## Exercise aim
The expected output is an exact copy of each line from the line with "1360x736 pixels." through the end of the data below, with no pictures in it.

## Collected data
____

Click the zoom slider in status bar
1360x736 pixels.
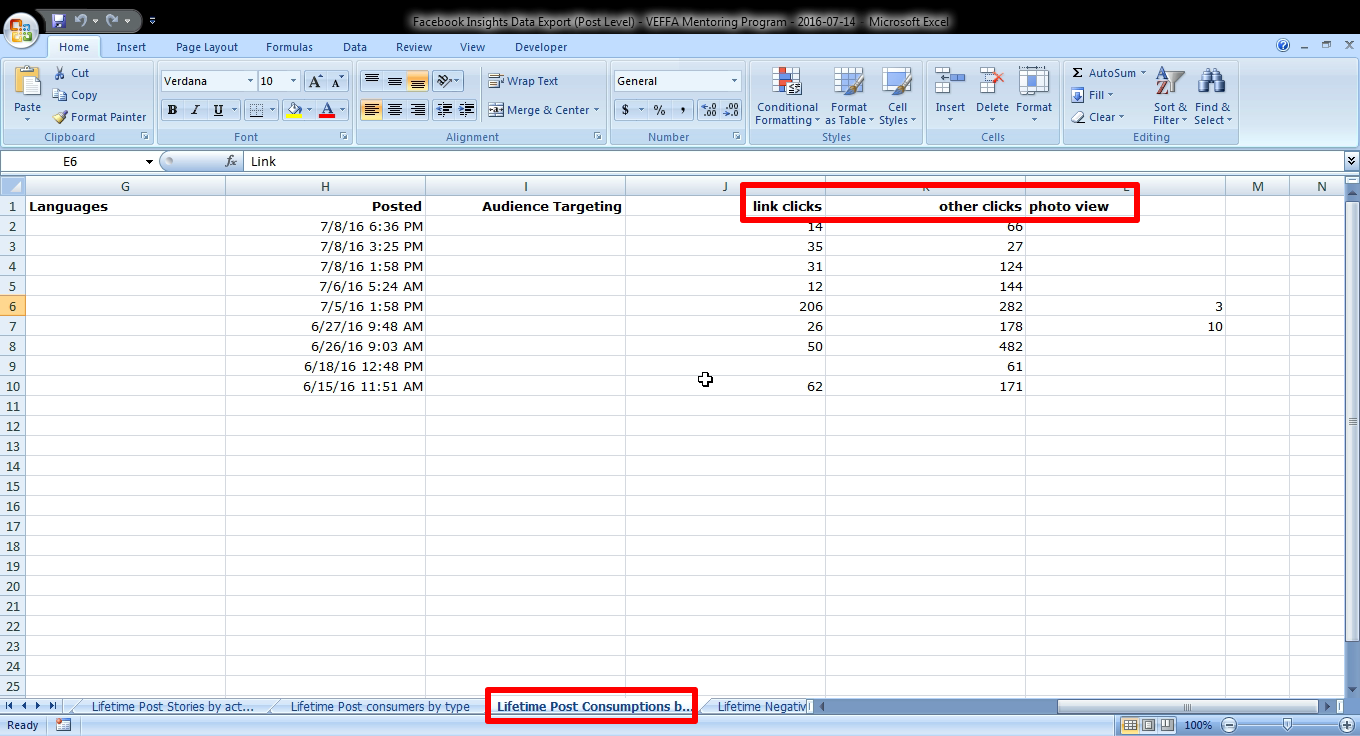pos(1287,725)
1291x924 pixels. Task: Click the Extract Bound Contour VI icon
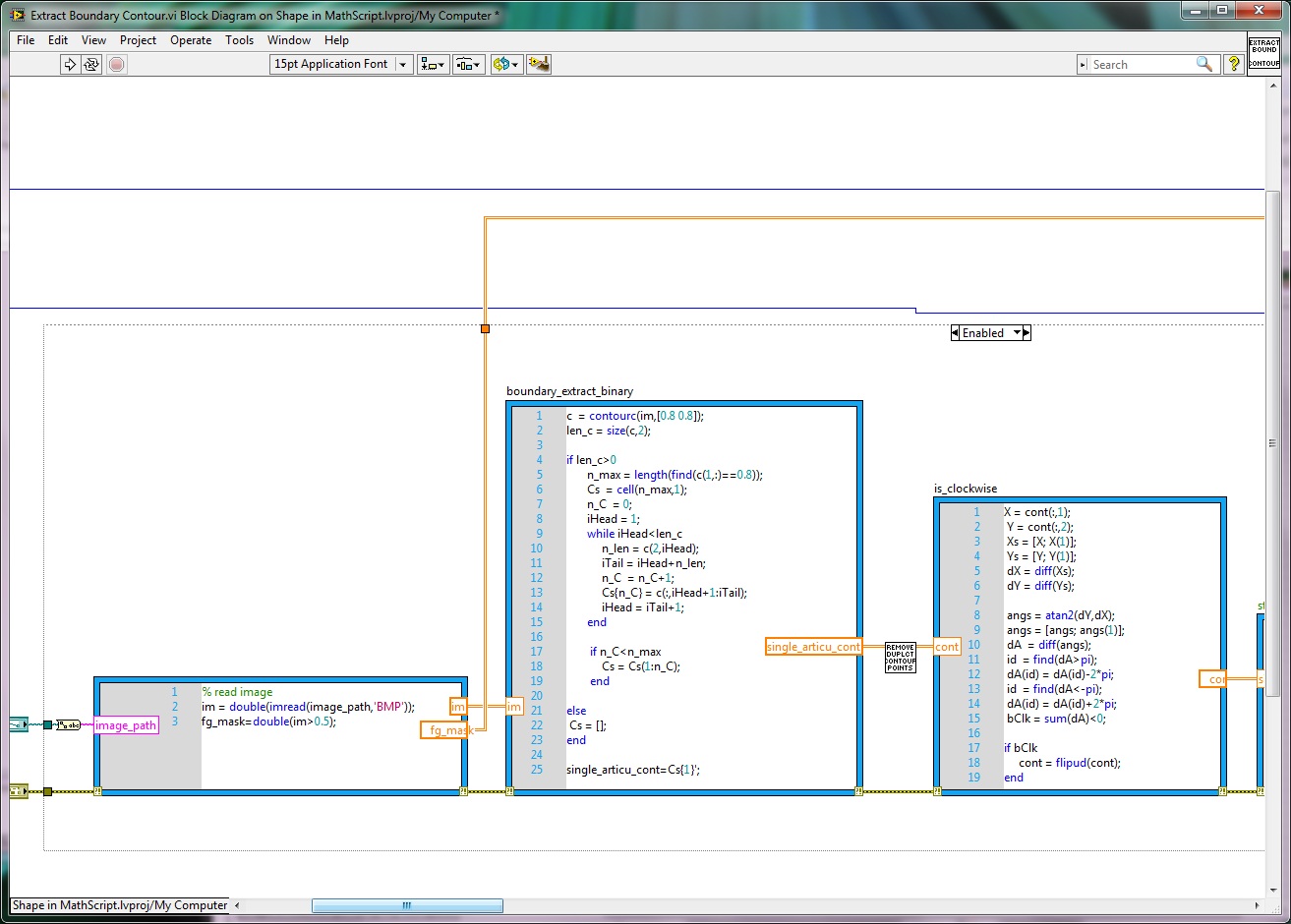pyautogui.click(x=1263, y=53)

____

## Answer space
1360x736 pixels.
pos(1287,725)
1291x924 pixels. Task: Click the Extract Bound Contour VI icon
pyautogui.click(x=1263, y=53)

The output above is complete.